The key here is to address the issues at hand and not push them under the rug. Especially with friendships, which are easy to cut off, one must put in the extra effort to nurture them. But everything aside, do friendships too come with their own set of troubles and insecurities?
We asked seven women on what issues plague their friendships and whether insecurities exist amongst best friends or not, and here’s what they had to say:
1. Friends talking behind my back have made me insecure in friendships
“My own self-hate, I guess. I have had other friends secretly talk behind my back in the past so I constantly suspect my best friend does it too (because no one could actually love me) and secretly hates me.”
-Stuti
2. I don’t ever feel insecure in my friendships
“I am blessed with some amazing friends who’ve been with me for over 20 years and a few that I’ve warmed up to only recently but feel like family now. (Not bragging!) I don’t think I’ve ever felt insecure in my friendships at all, just pangs of jealousy here and there if I see two of my closest friends hanging out without me or whenever I feel excluded from an important conversation. But I think that’s it.”
-Gariyashi
3. A little jealous here and there, but nothing more than that
“I think it’s mostly jealousy peppered here and there. I have two best friends and together we form a trio of sorts so when there are plans or conversations where I am not around, it kicks in.”
-Srijoni
4. What if they replace me?
“None of my friends live in Delhi. Zero. When all of them moved away for higher studies and I started working, I initially felt that they’ll make new friend groups and forget about me, and I wasn’t too keen on making work friends. I knew that it was inevitable, but I still hated it. But I’m a very closed off person, so it’s natural that they’ll take to people who open up to them naturally, without having to perform an exorcism to get them to talk about feelings.

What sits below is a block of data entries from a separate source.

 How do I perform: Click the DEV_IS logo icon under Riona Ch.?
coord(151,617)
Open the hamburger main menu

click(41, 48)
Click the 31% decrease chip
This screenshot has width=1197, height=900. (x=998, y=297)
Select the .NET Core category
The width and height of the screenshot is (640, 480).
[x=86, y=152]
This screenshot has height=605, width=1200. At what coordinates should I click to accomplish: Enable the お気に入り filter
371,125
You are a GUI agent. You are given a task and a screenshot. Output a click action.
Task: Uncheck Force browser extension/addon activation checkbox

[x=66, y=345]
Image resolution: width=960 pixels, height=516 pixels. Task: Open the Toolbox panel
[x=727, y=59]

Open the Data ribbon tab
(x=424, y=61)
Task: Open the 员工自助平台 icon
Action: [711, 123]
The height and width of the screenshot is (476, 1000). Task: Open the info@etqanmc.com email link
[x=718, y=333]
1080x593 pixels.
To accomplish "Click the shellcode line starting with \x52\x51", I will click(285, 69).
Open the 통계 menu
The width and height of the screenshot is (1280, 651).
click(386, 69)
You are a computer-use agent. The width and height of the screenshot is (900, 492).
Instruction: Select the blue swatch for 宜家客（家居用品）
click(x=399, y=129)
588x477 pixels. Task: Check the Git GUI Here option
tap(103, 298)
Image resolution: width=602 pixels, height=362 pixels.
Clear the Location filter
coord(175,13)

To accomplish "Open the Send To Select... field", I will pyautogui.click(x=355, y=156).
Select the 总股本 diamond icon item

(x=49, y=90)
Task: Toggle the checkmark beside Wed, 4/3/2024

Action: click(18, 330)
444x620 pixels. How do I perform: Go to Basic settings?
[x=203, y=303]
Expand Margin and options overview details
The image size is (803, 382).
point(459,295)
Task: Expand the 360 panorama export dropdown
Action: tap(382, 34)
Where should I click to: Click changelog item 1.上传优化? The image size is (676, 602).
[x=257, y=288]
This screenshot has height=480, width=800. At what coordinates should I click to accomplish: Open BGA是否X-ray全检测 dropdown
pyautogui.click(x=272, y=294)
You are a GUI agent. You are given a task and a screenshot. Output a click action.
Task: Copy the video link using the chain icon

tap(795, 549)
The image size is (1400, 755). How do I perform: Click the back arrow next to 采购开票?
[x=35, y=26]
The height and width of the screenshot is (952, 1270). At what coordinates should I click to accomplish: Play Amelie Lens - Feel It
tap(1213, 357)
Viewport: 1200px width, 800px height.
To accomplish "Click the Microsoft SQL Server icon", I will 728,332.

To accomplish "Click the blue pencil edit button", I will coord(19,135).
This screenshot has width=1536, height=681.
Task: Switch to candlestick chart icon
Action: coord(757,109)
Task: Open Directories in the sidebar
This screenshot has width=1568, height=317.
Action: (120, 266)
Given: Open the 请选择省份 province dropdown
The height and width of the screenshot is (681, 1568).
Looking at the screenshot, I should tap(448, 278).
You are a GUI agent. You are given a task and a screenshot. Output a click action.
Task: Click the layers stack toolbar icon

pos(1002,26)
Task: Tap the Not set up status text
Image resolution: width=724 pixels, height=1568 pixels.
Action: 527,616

But I still feel jealous if they tell me that the person they’re friends with is super smart or talented or well-read. Then I just feel like they’re deriving more out of those friendships than anything I could ever offer. I don’t know if that makes sense, but I just want to be the friend they turn to for complex life advice and stuff (or book recommendations).”
-Manya
5. My best friends vacationing together without me bothers me but is short-lived
“I’m not really insecure when it comes to my friendship with my three best friends. Yes, sometimes jealousy does creep in when I see Maldives vacation pictures or of them backpacking in Europe, but it is really short-lived, and there’s nothing I would not do for my friends.”
-Karen
6. I’ve cut out friends who talk behind each others backs
“In the past I’ve been ‘friends’ with people who I realised were far more judgemental of each others’ actions than necessary, so I was never fully at ease around them. I would often wonder what would be said about me if I left the room (seeing how they did this with each other too). And now I’ve shed that flab and only surround myself with people I’m 100% comfortable and secure with. If I encounter someone who isn’t this way, I never let things go beyond initial niceties.”
-Rea
7. I have only kept friendships without filters in the past few years
“To be honest, I never felt insecure but yes, my friend list has become shorter over the past few years. From a group of 12 to a group of 5, and it was a good learning experience for me. I stopped pleasing people and stood up for what’s right. At times, at the cost of being hated for it. Thankfully, now I am only surrounded by the ones who stuck it out for decades without any judgments. The ones I know are honest and will never badmouth me behind my back. Friendships without filters.”
-Anannya
Turns out even friendships can make you insecure and jealous, but don’t let this dishearten you. Each and every problem is solvable, as long as you are willing to identify the issues and put in the effort.